BEGIN EXCERPTED RECORDS

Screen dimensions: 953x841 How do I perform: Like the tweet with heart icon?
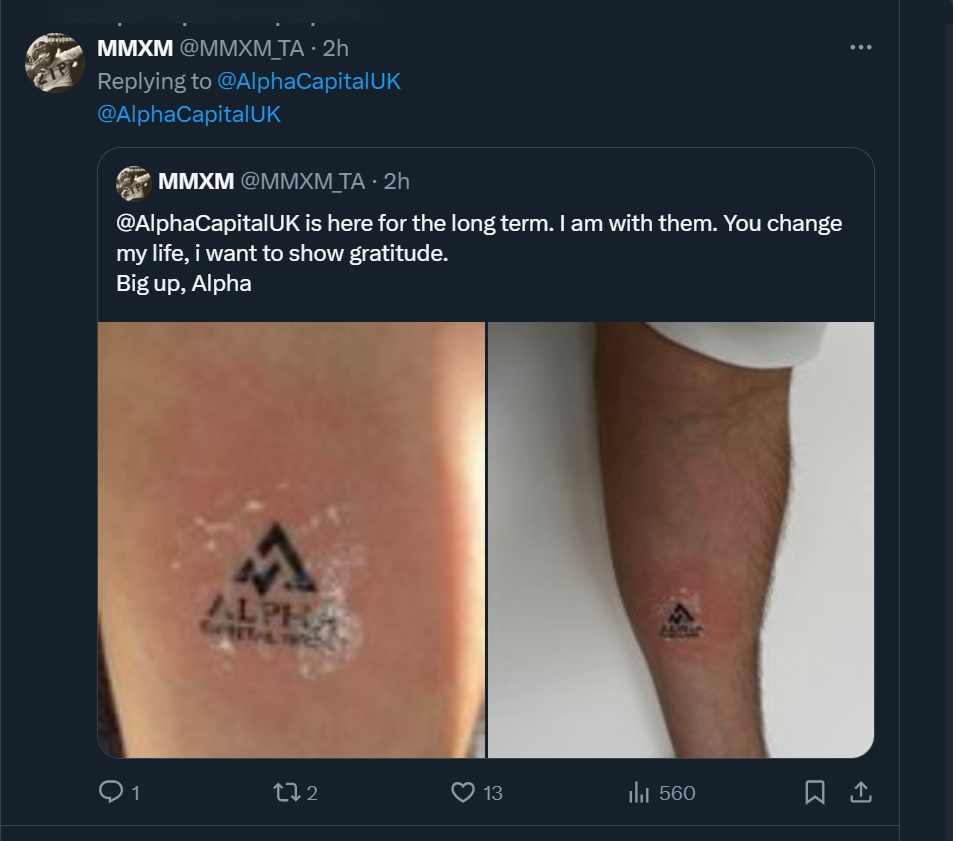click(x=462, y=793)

END EXCERPTED RECORDS
BEGIN EXCERPTED RECORDS

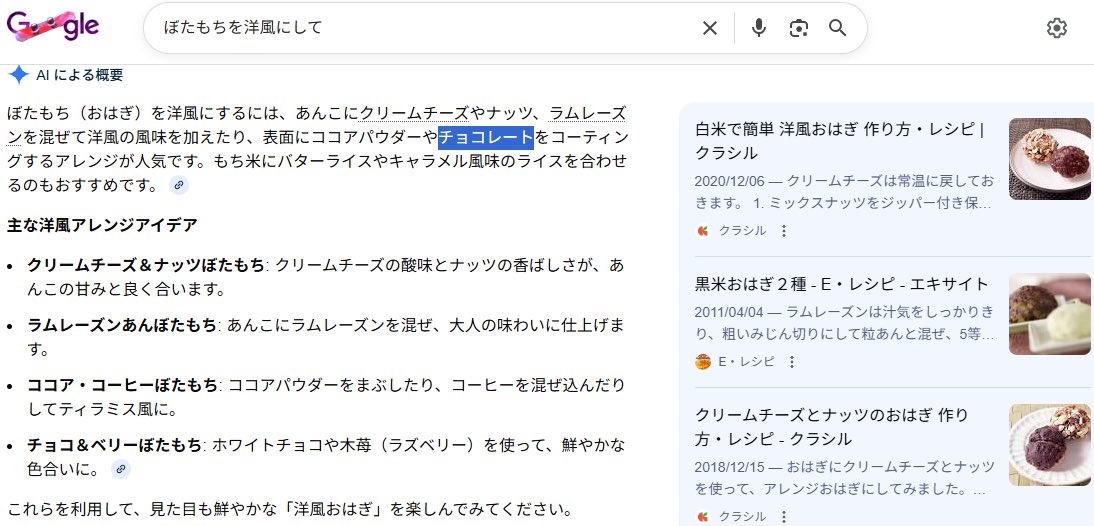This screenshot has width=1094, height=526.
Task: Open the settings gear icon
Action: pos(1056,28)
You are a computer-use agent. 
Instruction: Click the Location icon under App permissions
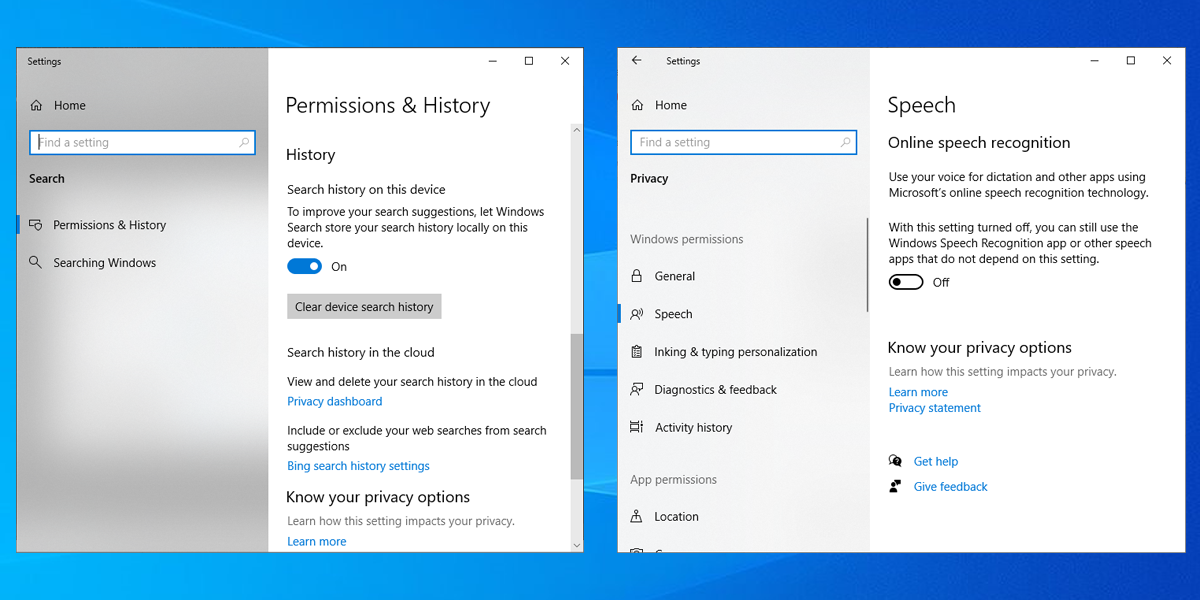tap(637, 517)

END EXCERPTED RECORDS
BEGIN EXCERPTED RECORDS

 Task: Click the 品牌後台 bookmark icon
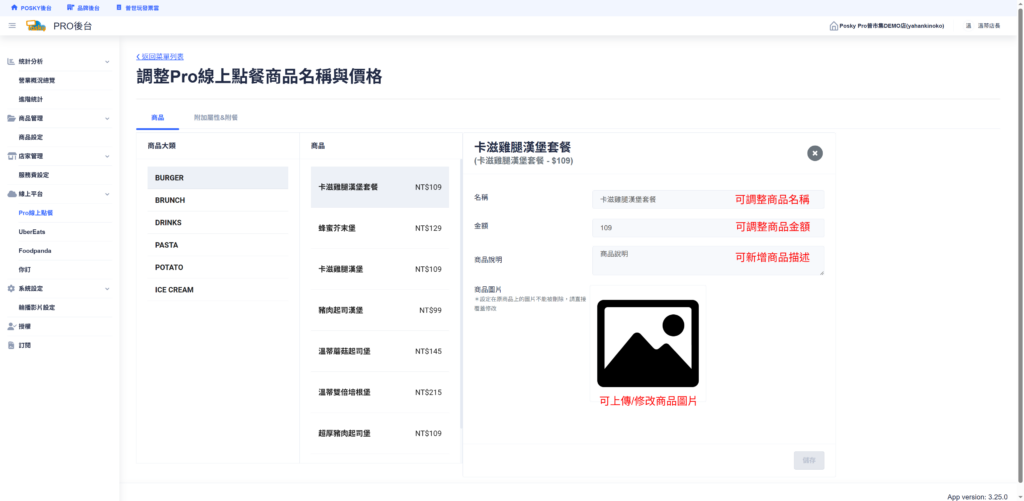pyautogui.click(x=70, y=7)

END EXCERPTED RECORDS

[DIRECTION]: Format the rows from the line with "You are a computer-use agent." up to and including the line with "tap(637, 517)" as a JSON list of strings, one string per line and skipping blank lines. Omit the pictures.

[EXPECTED ANSWER]:
[
  "You are a computer-use agent. ",
  "Instruction: Click the Location icon under App permissions",
  "tap(637, 517)"
]